Monday, July 29, 2013

Should you be screened for lung cancer? Maybe not, and here's why

If you are a lifelong heavy smoker age 55 years or older, the U.S. Preventive Services Task Force believes that screening for lung cancer with CT scans may save your life. Today the Task Force released provisional recommendations that assigned a "B" letter grade to this preventive service, which, if eventually finalized, would place CT scans alongside established cancer screening tests such as mammograms and Pap smears and mandate that health insurers cover these scans without cost sharing for eligible patients.
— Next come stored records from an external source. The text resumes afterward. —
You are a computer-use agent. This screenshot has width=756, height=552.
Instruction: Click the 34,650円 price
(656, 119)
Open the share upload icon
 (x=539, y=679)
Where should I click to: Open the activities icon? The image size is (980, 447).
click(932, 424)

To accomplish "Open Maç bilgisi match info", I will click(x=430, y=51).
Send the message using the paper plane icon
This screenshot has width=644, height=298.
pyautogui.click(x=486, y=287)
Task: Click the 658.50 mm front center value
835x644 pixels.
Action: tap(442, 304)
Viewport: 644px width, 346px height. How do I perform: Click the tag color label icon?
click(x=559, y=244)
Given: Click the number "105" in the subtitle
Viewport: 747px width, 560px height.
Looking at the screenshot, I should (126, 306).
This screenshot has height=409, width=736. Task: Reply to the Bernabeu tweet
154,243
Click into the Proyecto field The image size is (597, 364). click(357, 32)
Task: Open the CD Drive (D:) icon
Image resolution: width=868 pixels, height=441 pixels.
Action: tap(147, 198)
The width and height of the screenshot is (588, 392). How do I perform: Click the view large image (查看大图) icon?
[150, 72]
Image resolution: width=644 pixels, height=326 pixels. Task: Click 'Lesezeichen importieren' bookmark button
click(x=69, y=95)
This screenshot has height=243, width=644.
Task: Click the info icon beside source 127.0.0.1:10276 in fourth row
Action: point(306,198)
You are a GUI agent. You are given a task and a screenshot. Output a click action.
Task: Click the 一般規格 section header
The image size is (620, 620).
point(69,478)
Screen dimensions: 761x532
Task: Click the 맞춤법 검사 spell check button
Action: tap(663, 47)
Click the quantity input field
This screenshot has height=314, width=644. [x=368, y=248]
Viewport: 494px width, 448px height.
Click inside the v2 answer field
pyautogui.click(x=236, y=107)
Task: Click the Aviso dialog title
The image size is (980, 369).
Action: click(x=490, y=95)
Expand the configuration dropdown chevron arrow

The scientific basis of the USPSTF's new recommendations is a large U.S. study sponsored by the National Cancer Institute that concluded in 2011 that heavy smokers randomly assigned to screening with CT scans had a 20 percent lower relative risk of death than heavy smokers randomly assigned to screening with chest x-rays. However, a more recent analysis by the same researchers found that the absolute benefit of CT screening in this study varied greatly according to a patient's baseline risk of lung cancer death. For the highest-risk patients, the chance of CT scans preventing death from lung cancer is about 1 in 100 (a 5% risk of lung cancer death over 6 years without screening minus a 4% risk with screening); for lower-risk patients, that chance is about 1 in 5000 (a 0.1% risk of lung cancer death without screening minus a 0.08% risk of death with screening).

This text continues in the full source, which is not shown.